Discussion in 'Options' started by Option Trader, Nov 9, 2006.

  1. Perhaps I should know the answer myself, but don't.

    NT is undergoing a 10:1 reverse split I believe on December 1. We have a bunch of out of the money call options with a strike price of $5. We were told by the Options Calling Center that the impact of this reverse split on the underlying options would most probably be that each option would represent the right to 10 shares of the stock instead of 100. According to this there should hypothetically be no impact on the valuation of the options.

    However, the broker had suggested that the options would also undergo its own reverse split, and that instead of having 100 options, one will now have 10 options, only that each option will be worth 10 times the price.

    To me, the first way makes more sense, but would like to verify this is so.
     
  2. MTE

    MTE

    If a stock splits 2:1 then it's price gets halved and the options are usually adjusted so that you have twice as many options at half the strike price. With that said, it is reasonable to expect that a 10:1 reverse split will create 10 times less stock at 10 times the price. So you should have 10 times less options (e.g. 10 instead of 100 per contract) at 10 times the strike price. So the strike should go from $5 to $50.
     
  3. Very often one sees for non-standard options that they don't represent 100 shares, rather some number less (e.g. 67 or something).

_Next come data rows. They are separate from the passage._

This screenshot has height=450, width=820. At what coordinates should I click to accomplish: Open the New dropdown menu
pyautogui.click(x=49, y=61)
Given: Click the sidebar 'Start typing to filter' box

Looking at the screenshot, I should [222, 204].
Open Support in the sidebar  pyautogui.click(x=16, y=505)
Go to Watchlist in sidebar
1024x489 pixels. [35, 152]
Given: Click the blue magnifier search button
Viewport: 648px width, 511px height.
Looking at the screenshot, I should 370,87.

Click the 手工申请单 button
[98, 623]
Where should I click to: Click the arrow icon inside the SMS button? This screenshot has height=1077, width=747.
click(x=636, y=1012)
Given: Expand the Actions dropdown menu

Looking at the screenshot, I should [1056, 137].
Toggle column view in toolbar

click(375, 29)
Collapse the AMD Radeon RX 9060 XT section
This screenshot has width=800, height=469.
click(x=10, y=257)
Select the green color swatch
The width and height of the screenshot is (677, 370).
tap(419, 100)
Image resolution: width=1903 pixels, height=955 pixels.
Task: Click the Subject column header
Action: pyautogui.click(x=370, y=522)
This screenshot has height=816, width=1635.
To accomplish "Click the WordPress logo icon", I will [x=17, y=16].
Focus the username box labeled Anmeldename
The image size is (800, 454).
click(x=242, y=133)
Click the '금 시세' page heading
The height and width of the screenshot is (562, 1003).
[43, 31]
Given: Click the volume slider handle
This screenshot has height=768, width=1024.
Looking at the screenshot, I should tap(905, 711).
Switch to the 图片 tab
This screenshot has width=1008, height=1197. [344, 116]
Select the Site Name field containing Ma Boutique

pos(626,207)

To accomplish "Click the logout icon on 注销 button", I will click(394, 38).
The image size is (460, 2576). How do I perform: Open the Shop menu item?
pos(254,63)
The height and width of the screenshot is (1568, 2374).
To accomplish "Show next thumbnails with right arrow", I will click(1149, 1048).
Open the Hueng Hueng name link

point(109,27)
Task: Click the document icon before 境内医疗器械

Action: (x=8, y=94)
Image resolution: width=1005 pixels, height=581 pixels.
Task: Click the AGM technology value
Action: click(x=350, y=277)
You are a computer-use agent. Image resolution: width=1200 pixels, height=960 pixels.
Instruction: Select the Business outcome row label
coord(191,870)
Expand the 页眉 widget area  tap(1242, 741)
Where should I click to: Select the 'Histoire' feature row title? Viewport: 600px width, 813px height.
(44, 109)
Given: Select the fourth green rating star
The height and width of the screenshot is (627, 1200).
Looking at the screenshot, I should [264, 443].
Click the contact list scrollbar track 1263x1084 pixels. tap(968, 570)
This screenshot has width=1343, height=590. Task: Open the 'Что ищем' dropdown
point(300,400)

If what you are saying is correct, when is it your understanding that this would apply?
    EDIT: Note, it would seem that you are saying that instead of being $.10 options, which have only a limited downside, each option will now be $1.00 options with a big downside for each option; I don't think that sounds right.
     
  4. Tums

    Tums

    why don't you check with the exchange?
    they publish a document for every stock that undergoes a transformation, and details all the changes that will impact the associated options.
     
  5. mskl

    mskl

    I had not heard that - can you provide a link?

    If it happens then your $5 calls would become $50 calls with a $10 multiplier.
     
  6. MTE

    MTE

    Well, it's a $2 stock, once it reverse splits it'll be a $20 stock so how can you reasonably expect the option price to remain constant!? It'll rise proportionately. The contract will become non-standard as it'll represent 10 shares than the usual 100. The strike price must rise as well.

    $0.10 on a $2 stock = $1 on a $20 stock.

    The net effect will be zero to you. That is, say, you have 100 contracts @ 0.10 each, right now. That means 100*100*0.10=$1,000. After the split, you'll have 100 contracts (10 shares per contract) @ 1.00 each. That means 100*10*1=$1,000.
     
  7. Stocks which reverse split often begin an immediate tank-ola from the split-adjusted price? Aren't you concerned about that?
     
  8. MTE

    MTE

    I couldn't care less as I don't have a position in them.:D
     
  9. Oops... I meant to direct that question to Option Trader...
     
  10. Are you sure of this observation? Alternatively thought, that certain institutional buyers would now view NT as a candidate.